Thursday, February 14, 2013

Crime and Punishment

My first tryst with Russian Literature was the novel, One day in the life of Ivan Denisovich by Aleksandr Solzhenitsyn.

 It chronicles a day in the life of Ivan, a prisoner who is serving in a Soviet labour camp. The slim volume was quite evocative, in terms of the prose and the plot.

I moved on to Anna Karenina, the novel by Leo Tolstoy.

I could not make peace with it. Anna Karenina did not appeal to me in the way that it should have - by all accounts it is a great classic. But maybe I think I'll read it after a few days and it will make sense to me.

That is something I have observed. To an immature mind, a great book may seem ridiculous. But when read at the right time, it rises to sublime heights. The first time I read 'Gone with the wind', I hated it. The story was garbled, the characters shallow. But I read the same book three years later and then I saw it in a new light. The circumstances in America and a deeper understanding and acceptance of people allowed me to come to terms with that book.

This year, I embarked on Crime and Punishment, by Fyodor Dostoevsky.

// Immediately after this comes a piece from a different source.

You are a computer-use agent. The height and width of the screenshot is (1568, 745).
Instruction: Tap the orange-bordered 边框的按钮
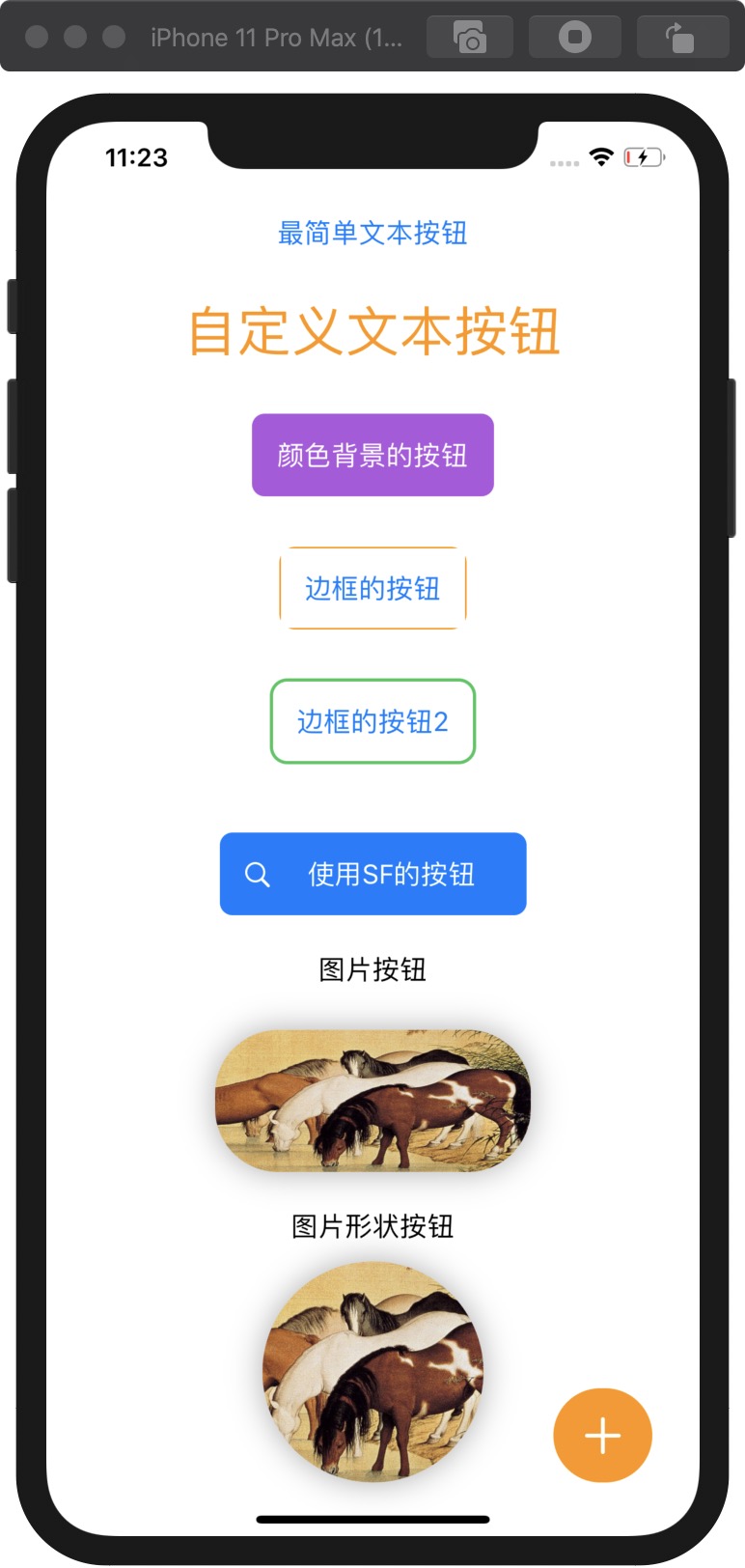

It is undoubtedly a complex novel. A murder, subsequent guilt, the complex and specious logic behind it, other complicated and fractious characters who vacillate between extremes...If I would have read this book a year ago, I would probably have thrown away after reading a few pages. When I started reading it, I struggled through the first few pages. And if I have to admit it, I would have to attribute it to the Russian names.The story picks up pace in the second part but again, peters out towards the end. It is fraught with complications and there is a curious symmetry to the plot. The plot can be described as such:

Rodia is a young ex-student in St. Petersburg. He kills a pawn-broker and her sister. He murders her to test out his hypothesis that there exists a breed of men who can transgress the laws of the society in a bid for utilitarian good. Ultimately, he recognises that he is not of the those men. He often compares his actions with that of Napoleon. Ultimately, he confesses his crime and is sentenced to labour. Of course, the book is not simple enough to be summed up in half a dozen sentences. There are enough sub-plots and symbolism to keep the head turning.

But all in all, I would advise this book only to a serious reader. Others may pass.